BTW, you also need to train for 256 epochs to match the 3e5 iterations in the paper.
@bowenc0221 for param_group in optimizer.param_groups: new_lr = args.lr - (float(minibatch_index)*args.lr)/3e5 param_group['lr'] = new_lr
Yes, it is a linear learning rate decay; the comment in this function is just wrong: https://github.com/gngdb/ShuffleNet/blob/master/imagenet/train.py#L297-L301
Hi! I am having trouble using imagenet weights from this repository. They don't work properly with default preprocessing from pytorch imagenet example, the validation accuracy is around 20%. By trial and error, I found out what it gets better if I reverse channel order and map pixel values into [-1,1] instead of normalization. Apparently, it is caused by the sequential-imagenet-loader which uses OpenCV instead of PIL and maps the pixel values like this: https://github.com/BayesWatch/sequential-imagenet-dataloader/blob/8b624b345858289a0829e00e4a863b6f1a093818/imagenet_seq/data.py#L197 However, even after I account for these problems I get only 58.8% instead of 62.2% as reported in the readme. Am I still missing something?
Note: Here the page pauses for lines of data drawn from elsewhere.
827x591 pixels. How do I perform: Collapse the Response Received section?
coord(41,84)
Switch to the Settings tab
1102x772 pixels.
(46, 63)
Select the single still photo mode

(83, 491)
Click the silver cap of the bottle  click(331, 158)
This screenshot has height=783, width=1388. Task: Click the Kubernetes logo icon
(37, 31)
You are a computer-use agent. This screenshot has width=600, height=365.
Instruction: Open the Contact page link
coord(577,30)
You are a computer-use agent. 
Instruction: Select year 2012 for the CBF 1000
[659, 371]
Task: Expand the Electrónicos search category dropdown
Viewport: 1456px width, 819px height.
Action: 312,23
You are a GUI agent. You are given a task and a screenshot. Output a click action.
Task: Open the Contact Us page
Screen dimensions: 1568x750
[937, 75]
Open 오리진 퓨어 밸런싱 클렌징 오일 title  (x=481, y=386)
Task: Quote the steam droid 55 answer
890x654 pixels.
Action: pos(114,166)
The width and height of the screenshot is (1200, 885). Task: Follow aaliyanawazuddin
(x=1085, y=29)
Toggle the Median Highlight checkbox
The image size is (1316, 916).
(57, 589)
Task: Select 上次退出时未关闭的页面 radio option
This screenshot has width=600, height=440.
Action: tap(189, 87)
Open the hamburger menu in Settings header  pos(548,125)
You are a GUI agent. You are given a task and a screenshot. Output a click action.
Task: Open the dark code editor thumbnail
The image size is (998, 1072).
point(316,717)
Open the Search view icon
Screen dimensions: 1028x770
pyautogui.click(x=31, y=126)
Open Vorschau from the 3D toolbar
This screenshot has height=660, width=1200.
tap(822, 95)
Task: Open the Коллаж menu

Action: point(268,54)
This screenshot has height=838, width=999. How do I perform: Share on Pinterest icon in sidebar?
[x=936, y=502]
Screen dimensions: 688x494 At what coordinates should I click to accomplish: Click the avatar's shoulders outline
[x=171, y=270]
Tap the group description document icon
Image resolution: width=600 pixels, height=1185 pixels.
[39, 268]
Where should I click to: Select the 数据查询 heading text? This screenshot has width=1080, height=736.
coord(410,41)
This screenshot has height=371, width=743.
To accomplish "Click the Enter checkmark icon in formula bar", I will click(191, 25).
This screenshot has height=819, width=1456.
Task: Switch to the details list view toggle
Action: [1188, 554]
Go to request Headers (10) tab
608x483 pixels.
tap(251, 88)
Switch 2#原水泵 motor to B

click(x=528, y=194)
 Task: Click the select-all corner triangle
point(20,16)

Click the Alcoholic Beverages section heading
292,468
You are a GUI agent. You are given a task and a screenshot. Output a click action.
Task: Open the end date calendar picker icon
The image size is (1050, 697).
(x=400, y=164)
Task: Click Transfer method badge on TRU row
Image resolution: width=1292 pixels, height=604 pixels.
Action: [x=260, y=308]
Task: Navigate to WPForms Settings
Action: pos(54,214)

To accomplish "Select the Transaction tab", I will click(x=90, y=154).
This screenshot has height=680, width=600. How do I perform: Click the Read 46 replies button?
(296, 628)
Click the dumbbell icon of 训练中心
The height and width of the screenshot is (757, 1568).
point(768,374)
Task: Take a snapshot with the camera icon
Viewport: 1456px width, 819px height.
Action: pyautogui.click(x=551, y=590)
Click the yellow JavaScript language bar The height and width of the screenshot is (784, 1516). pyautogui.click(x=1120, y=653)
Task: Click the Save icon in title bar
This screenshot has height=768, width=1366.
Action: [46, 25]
That's odd. Sorry, I don't have much time to look into it at the moment. What code are you using to test the accuracy? Could be something small, like the network being in train
rather than eval
mode?
@vadim-v-lebedev
- batchsize 1024.
- How many epoch did you train?if you use linear decay learning rate,at the last 3e5 iterations can get better result.
- 'use slightly less aggressive scale augmentation for data preprocessing' as paper said which is useful for small network,such as change default crop_area_fraction 0.08-1.0 to 0.5-1.0
@gngdb No, the mode is set correctly. I was using the preprocessing from pytorch imagenet example to test the accuracy https://github.com/pytorch/examples/blob/master/imagenet/main.py#L160
Sorry, don't know what could have gone wrong in that case. I'll get back to you if I find a moment to check.
Maybe the interpolation method is different or cropping behaves differently in some cases, the difference is not too big. Some clarification on the preprocessing method should be added to the readme though, right now it only mentions pytorch imagenet example.